EXERCISE DATA:
☆ ☆ ☆ ☆

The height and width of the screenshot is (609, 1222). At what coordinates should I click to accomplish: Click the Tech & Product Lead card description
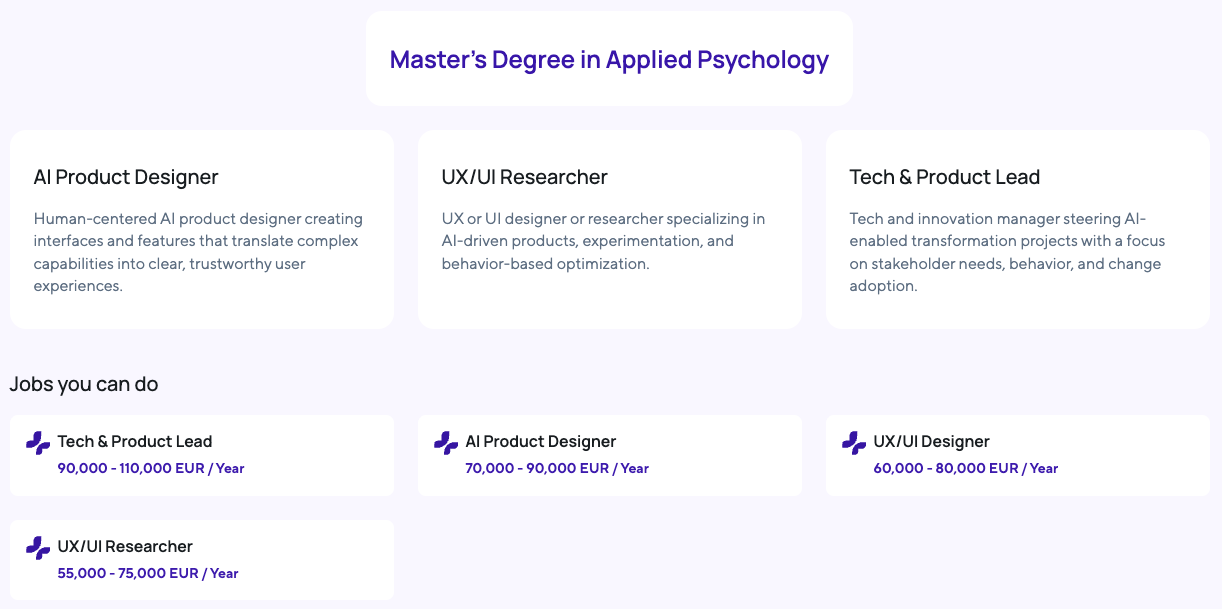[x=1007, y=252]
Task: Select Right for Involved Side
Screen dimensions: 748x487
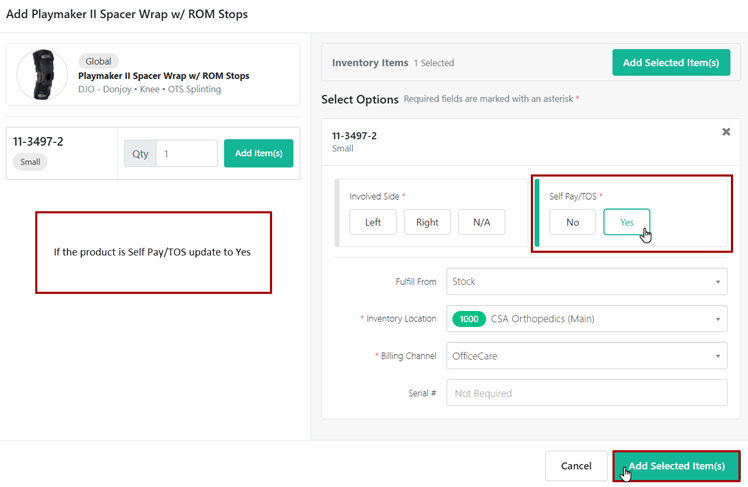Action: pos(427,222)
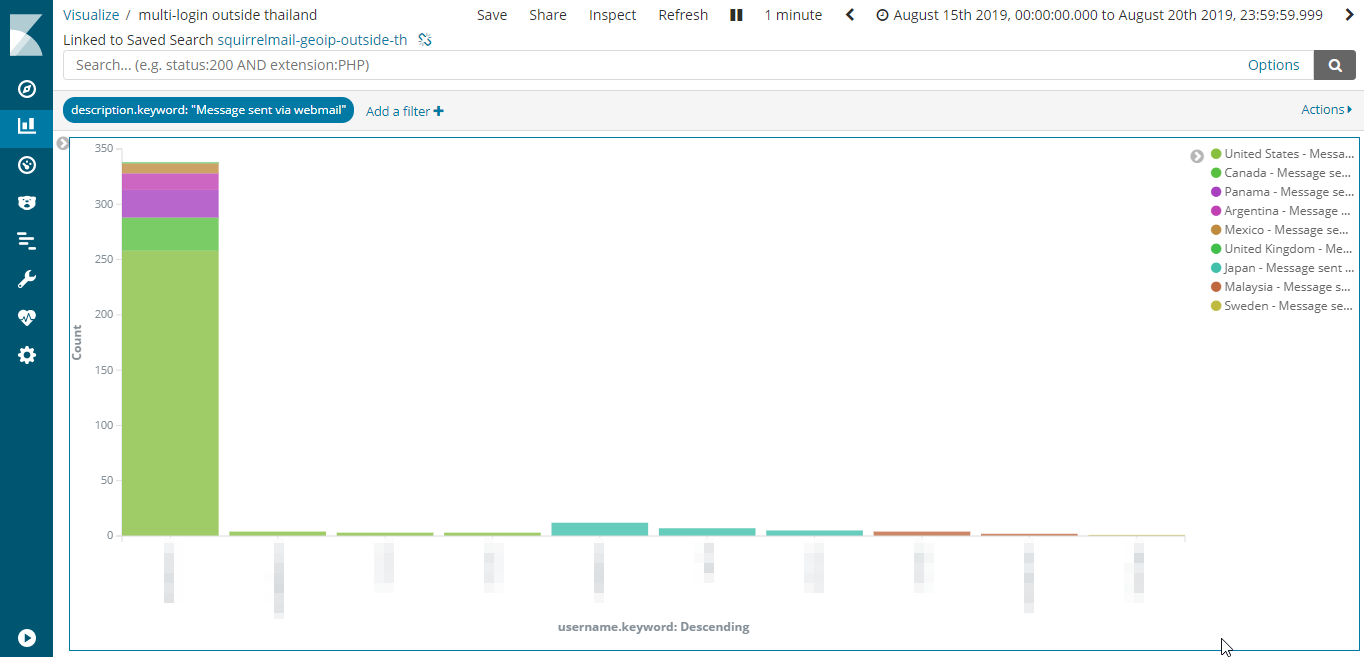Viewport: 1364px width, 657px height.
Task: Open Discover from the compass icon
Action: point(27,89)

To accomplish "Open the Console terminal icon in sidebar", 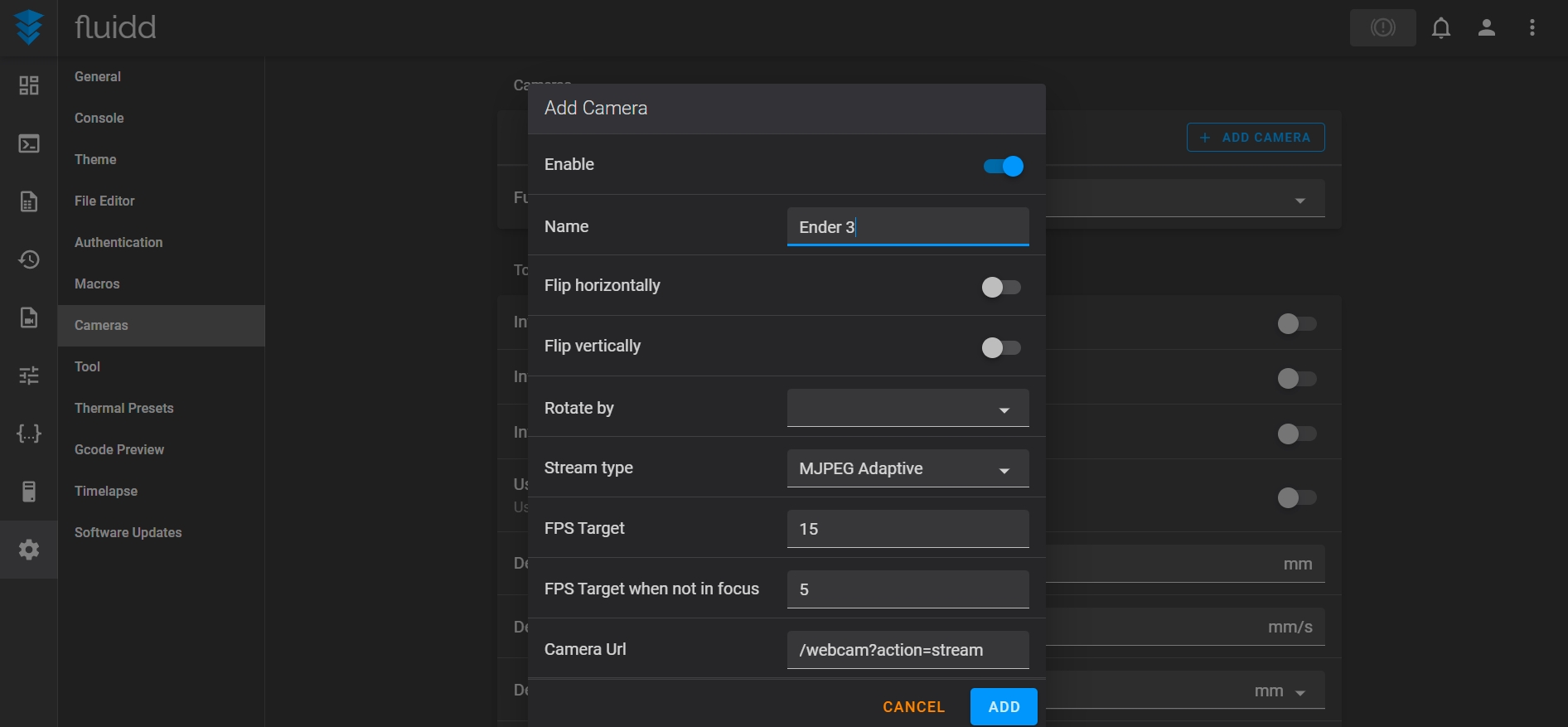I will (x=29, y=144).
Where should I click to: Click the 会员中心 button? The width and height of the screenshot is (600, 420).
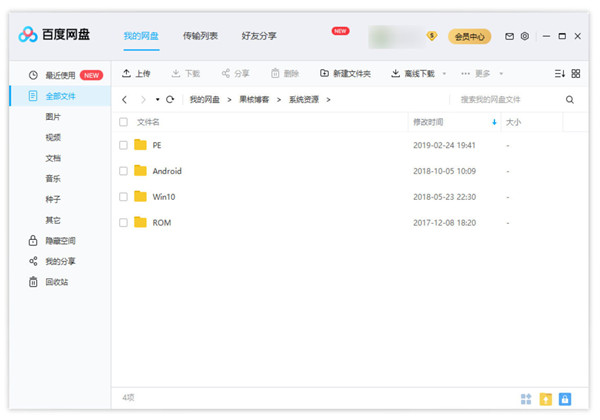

☆ ☆ ☆ ☆

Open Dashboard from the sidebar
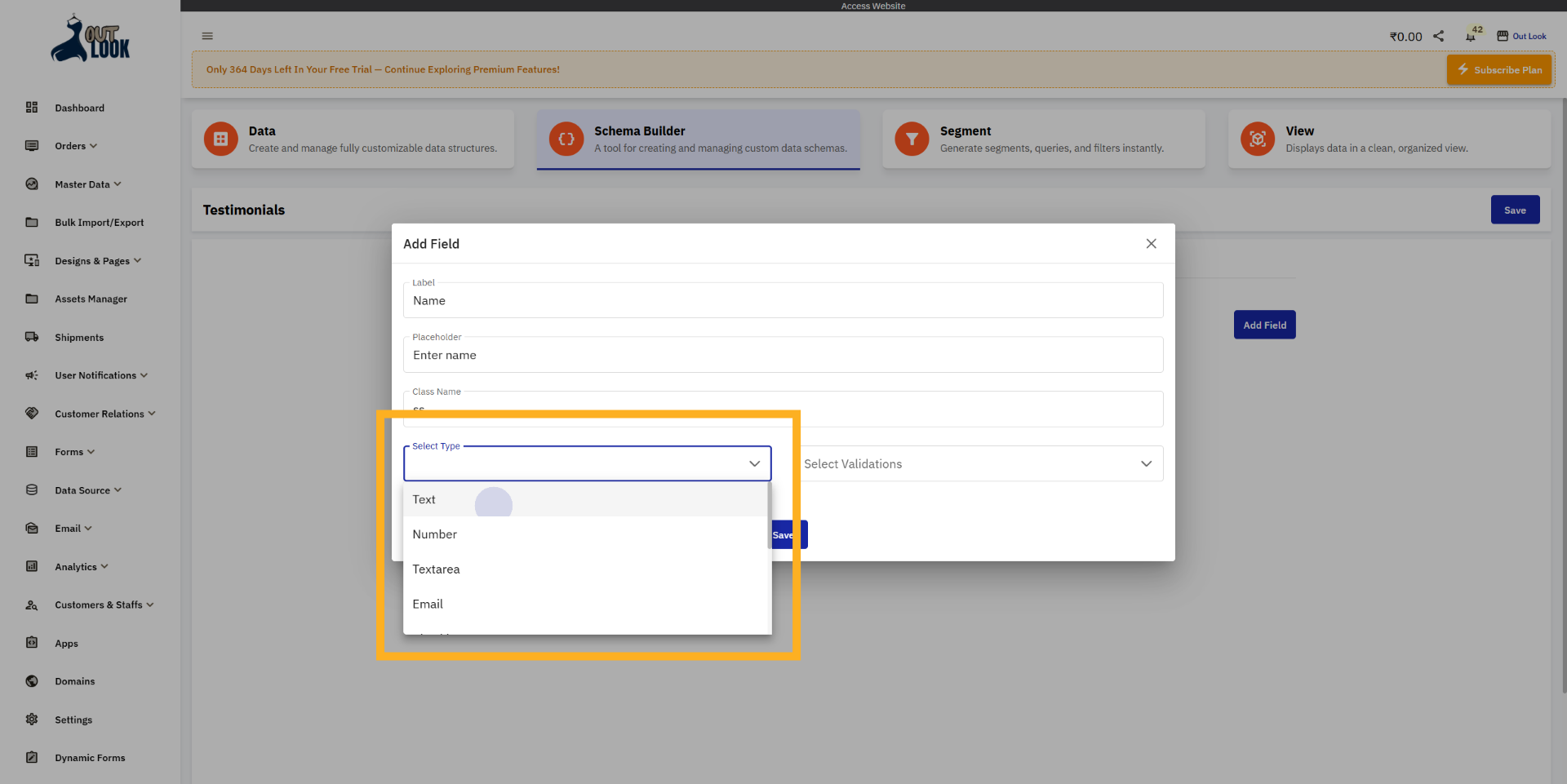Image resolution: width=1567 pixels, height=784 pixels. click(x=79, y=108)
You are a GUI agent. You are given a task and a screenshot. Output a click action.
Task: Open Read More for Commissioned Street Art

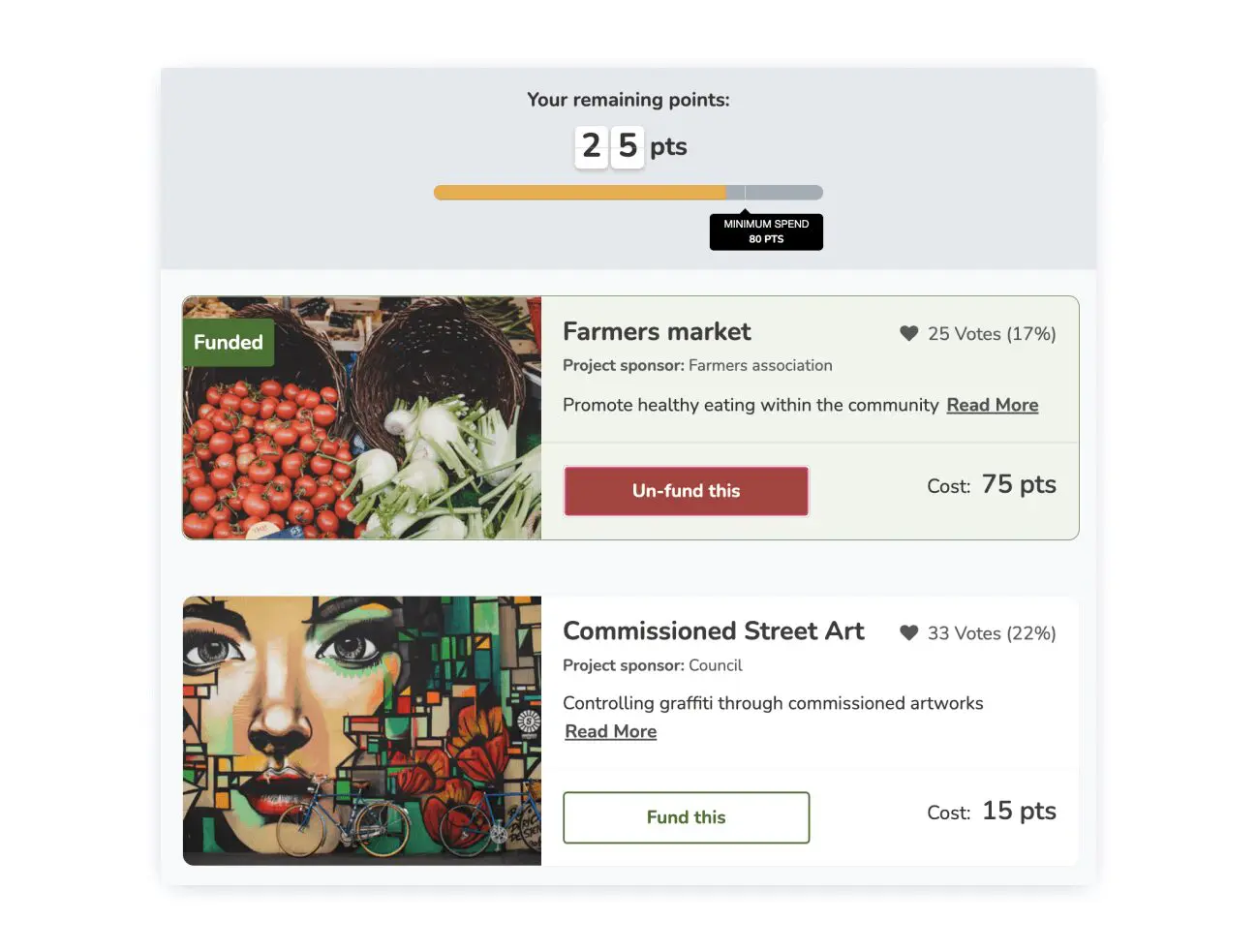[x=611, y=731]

☆ ☆ ☆ ☆

TASK DESCRIPTION: Output the records exactly as they appear, beginning with the line that contains "Open Dashboard from the sidebar" and continuing through the line that contains "[x=611, y=731]", and omit the pictures from your answer.

EXERCISE RESPONSE:
Open Dashboard from the sidebar
Image resolution: width=1567 pixels, height=784 pixels. click(x=79, y=108)
You are a GUI agent. You are given a task and a screenshot. Output a click action.
Task: Open Read More for Commissioned Street Art

[x=611, y=731]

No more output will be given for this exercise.